Task details:
Count, in the data that follows, every line with the string "agent", and give that count as the whole reply.

Records excerpted from a collection:
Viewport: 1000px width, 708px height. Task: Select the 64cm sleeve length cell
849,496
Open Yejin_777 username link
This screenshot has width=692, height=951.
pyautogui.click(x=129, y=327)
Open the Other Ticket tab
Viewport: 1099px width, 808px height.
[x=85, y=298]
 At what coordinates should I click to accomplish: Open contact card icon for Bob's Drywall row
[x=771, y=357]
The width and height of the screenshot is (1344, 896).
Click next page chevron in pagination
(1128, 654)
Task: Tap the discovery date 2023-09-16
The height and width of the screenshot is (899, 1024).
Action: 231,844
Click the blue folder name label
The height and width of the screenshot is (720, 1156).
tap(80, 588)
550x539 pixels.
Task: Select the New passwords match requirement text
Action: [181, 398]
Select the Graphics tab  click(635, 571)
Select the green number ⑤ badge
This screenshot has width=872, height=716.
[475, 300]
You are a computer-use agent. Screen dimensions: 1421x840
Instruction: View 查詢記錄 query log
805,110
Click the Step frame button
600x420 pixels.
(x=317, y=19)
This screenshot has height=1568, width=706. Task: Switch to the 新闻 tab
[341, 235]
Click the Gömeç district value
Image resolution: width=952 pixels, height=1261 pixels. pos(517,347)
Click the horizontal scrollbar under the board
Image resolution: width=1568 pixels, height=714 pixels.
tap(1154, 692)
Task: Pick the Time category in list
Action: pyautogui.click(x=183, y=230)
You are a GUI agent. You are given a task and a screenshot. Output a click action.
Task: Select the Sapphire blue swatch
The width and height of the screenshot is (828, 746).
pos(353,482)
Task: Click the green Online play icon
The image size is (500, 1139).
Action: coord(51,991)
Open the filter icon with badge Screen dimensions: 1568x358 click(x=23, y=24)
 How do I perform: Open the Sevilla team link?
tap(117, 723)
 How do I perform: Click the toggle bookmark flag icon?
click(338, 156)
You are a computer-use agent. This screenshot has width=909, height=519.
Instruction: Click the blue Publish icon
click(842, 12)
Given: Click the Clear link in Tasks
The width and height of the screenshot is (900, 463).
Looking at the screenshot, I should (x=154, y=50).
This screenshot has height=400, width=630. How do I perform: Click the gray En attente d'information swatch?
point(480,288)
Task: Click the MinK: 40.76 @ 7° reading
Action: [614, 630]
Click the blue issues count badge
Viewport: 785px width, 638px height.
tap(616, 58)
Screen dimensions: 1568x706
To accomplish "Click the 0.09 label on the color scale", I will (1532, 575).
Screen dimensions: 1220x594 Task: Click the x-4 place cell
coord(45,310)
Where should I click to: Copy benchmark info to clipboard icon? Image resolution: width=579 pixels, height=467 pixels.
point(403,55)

Exercise response:
3